> **What you have to do**
Skip the pictures and retype exactly the lines from the one holding "Viewport: 1010px width, 568px" through the end of the entries.

> **Data for processing**
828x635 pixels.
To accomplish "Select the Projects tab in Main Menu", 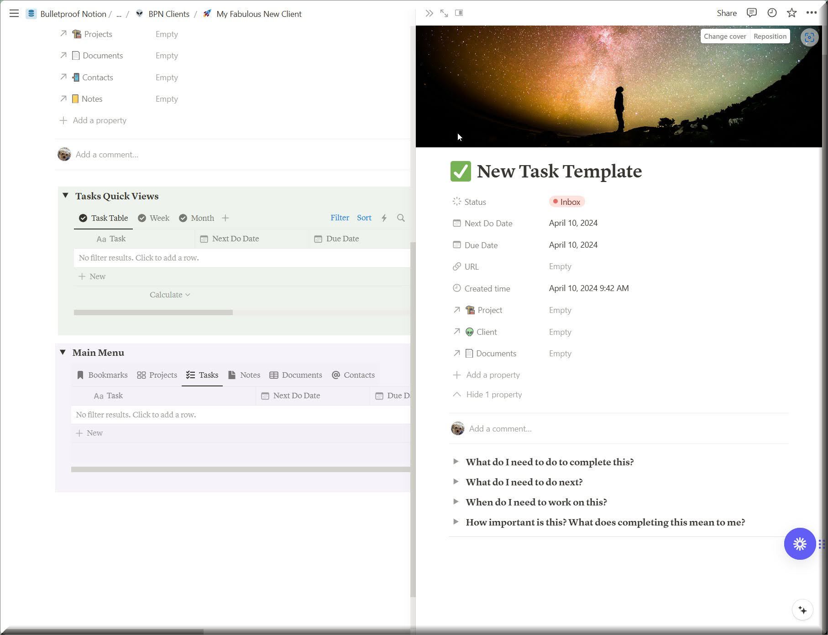I will click(x=157, y=375).
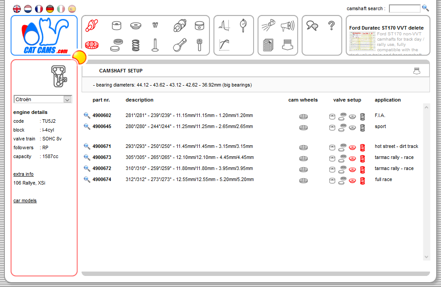Open part number 4900671 details
441x287 pixels.
pyautogui.click(x=101, y=146)
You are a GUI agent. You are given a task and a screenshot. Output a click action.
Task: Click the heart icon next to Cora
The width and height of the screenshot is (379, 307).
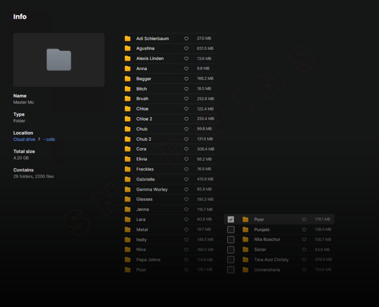pos(186,149)
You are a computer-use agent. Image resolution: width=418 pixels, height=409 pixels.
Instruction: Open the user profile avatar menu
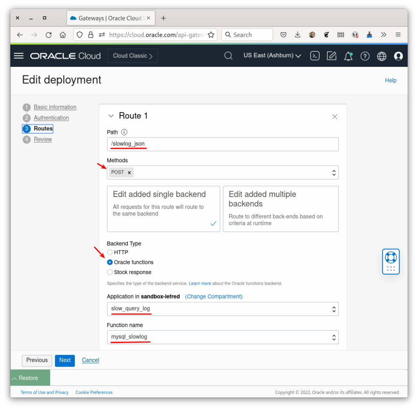pyautogui.click(x=398, y=56)
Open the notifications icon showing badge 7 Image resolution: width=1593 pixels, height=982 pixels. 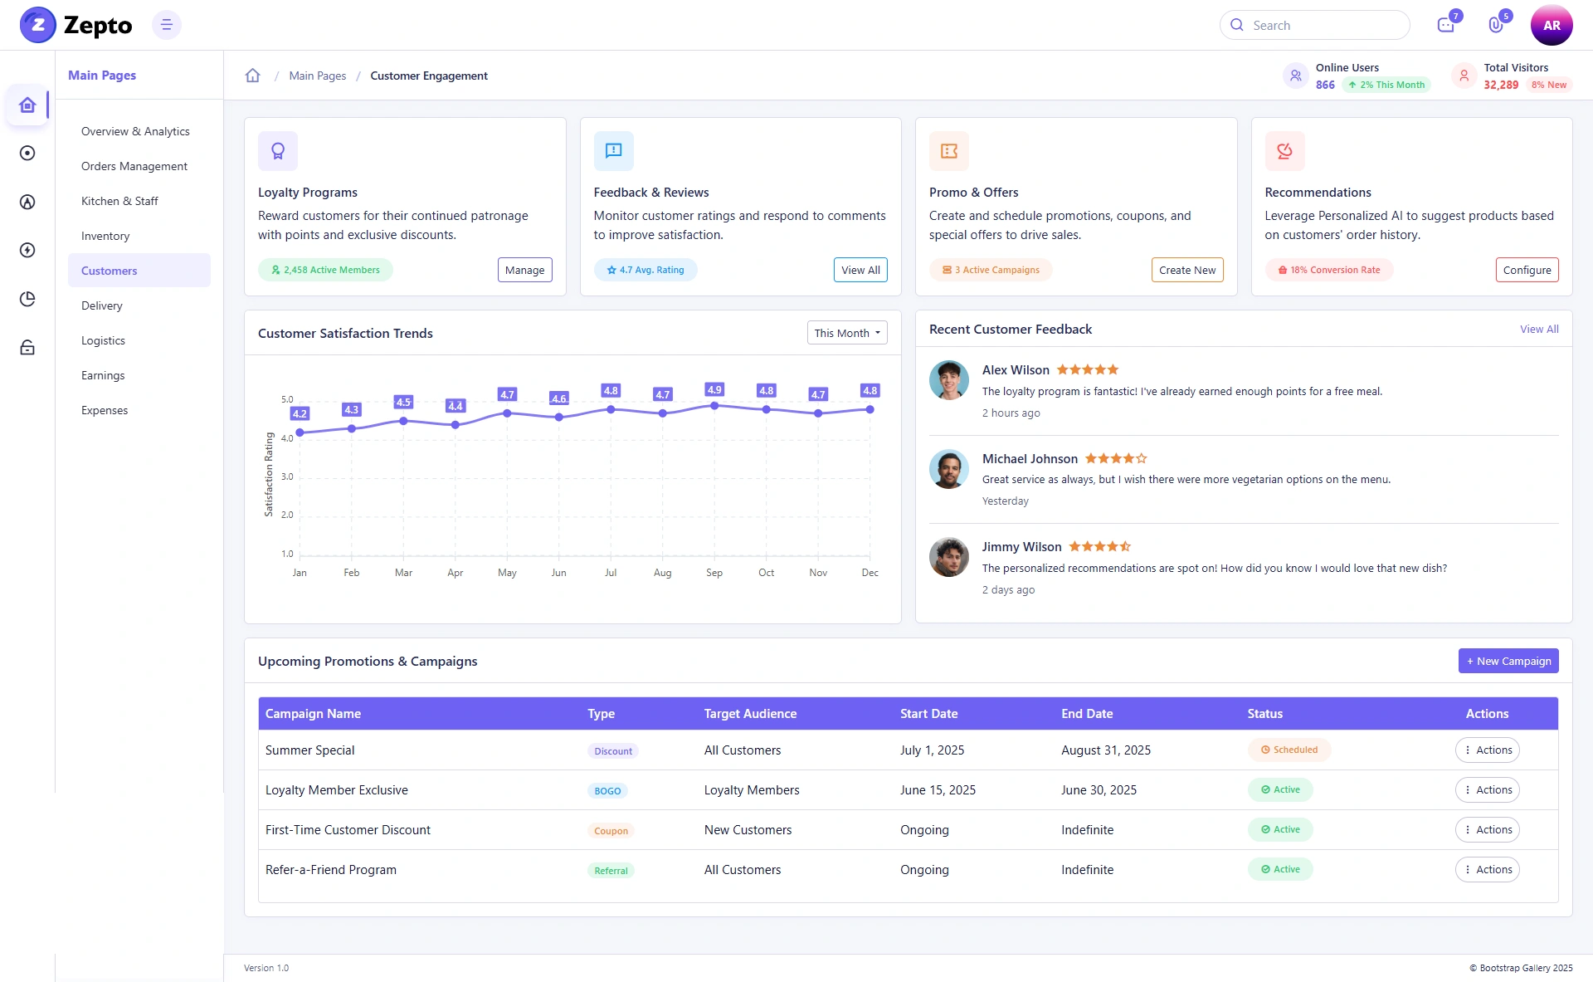pos(1446,25)
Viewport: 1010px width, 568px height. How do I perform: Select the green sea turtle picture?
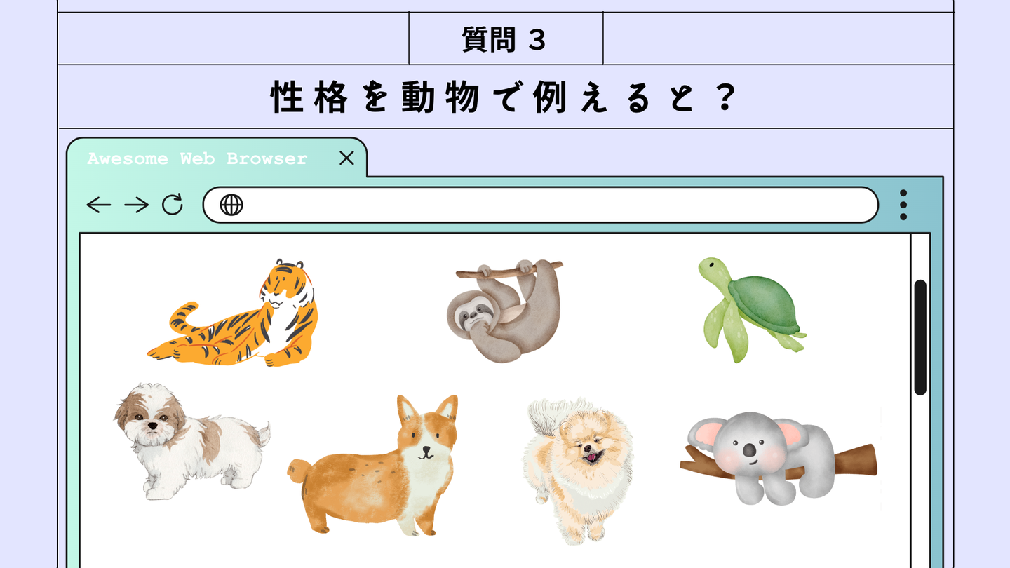coord(751,309)
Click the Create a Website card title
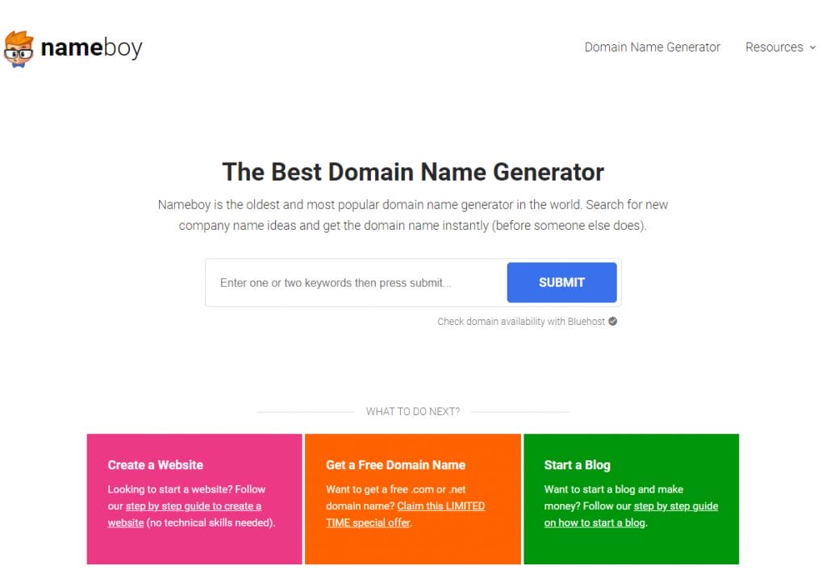The image size is (826, 570). [x=156, y=464]
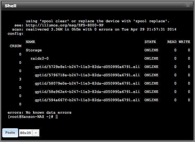Click the 'No known data errors' message

[x=48, y=113]
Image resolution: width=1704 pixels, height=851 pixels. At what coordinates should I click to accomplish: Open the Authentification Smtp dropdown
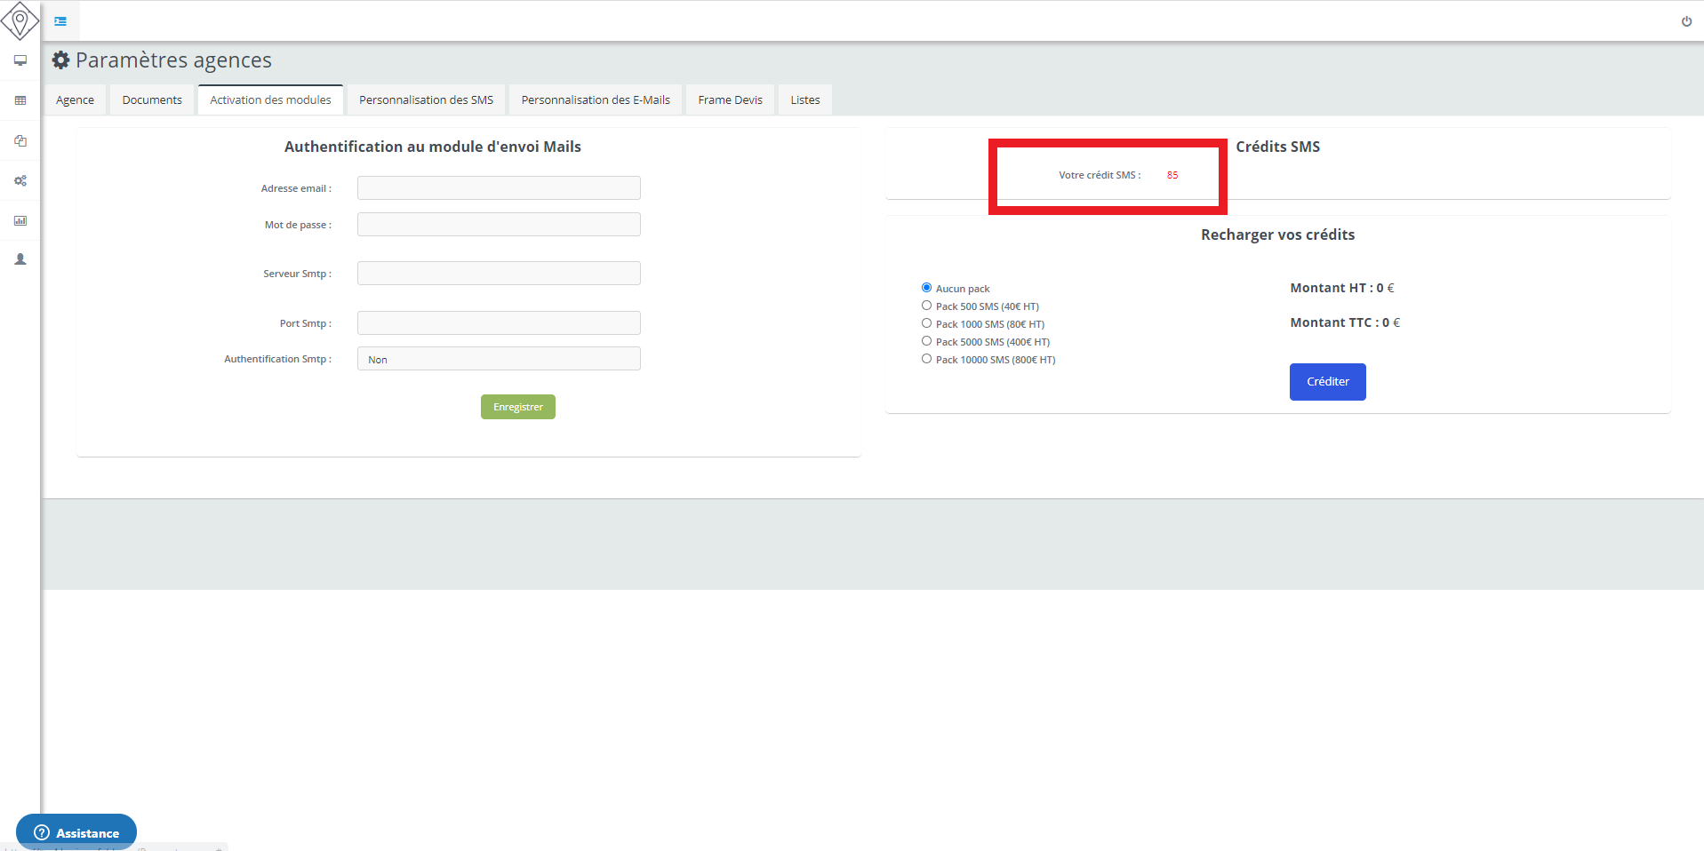pos(499,359)
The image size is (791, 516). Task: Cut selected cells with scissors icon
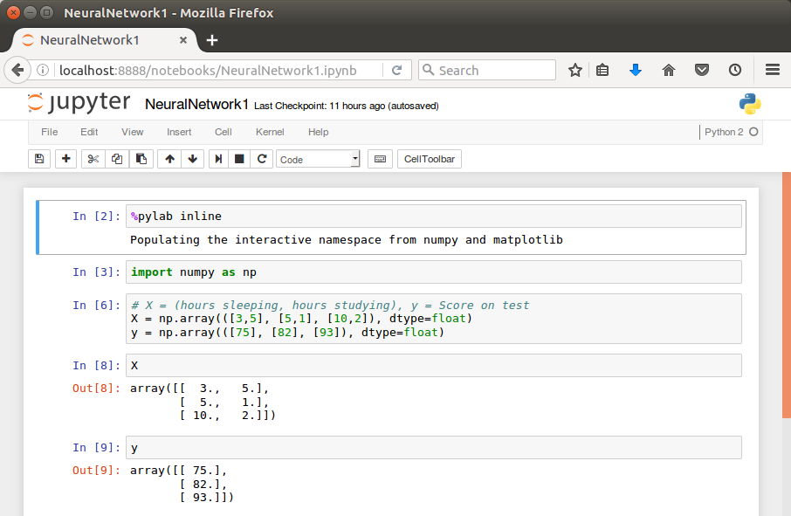click(93, 159)
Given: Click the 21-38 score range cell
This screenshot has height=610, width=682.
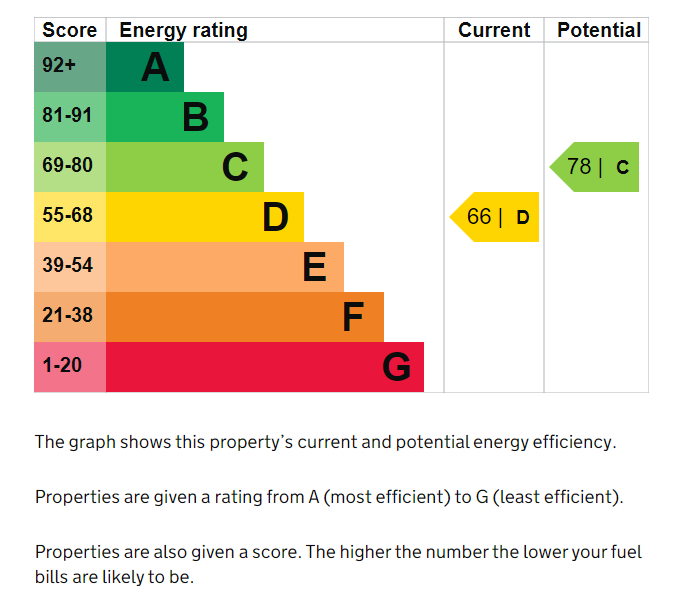Looking at the screenshot, I should [x=70, y=317].
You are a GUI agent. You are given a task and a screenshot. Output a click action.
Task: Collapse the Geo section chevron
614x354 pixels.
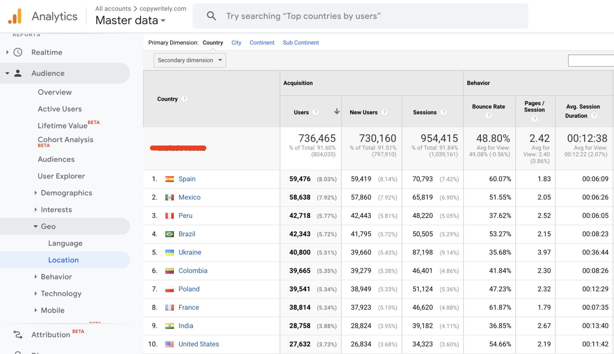[x=35, y=226]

> **Output of the exercise**
Viewport: 1010px width, 568px height. How do I perform: Select the green sea turtle picture?
coord(751,309)
Click the Create a Website card title
The image size is (826, 570). [x=156, y=464]
Click the 'No known data errors' message

[x=48, y=113]
Image resolution: width=1704 pixels, height=851 pixels. At what coordinates should I click to accomplish: Open the Authentification Smtp dropdown
pos(499,359)
The image size is (791, 516). Task: Cut selected cells with scissors icon
click(93, 159)
Given: Click the 21-38 score range cell
This screenshot has height=610, width=682.
Looking at the screenshot, I should [x=70, y=317].
You are a GUI agent. You are given a task and a screenshot. Output a click action.
Task: Collapse the Geo section chevron
614x354 pixels.
[x=35, y=226]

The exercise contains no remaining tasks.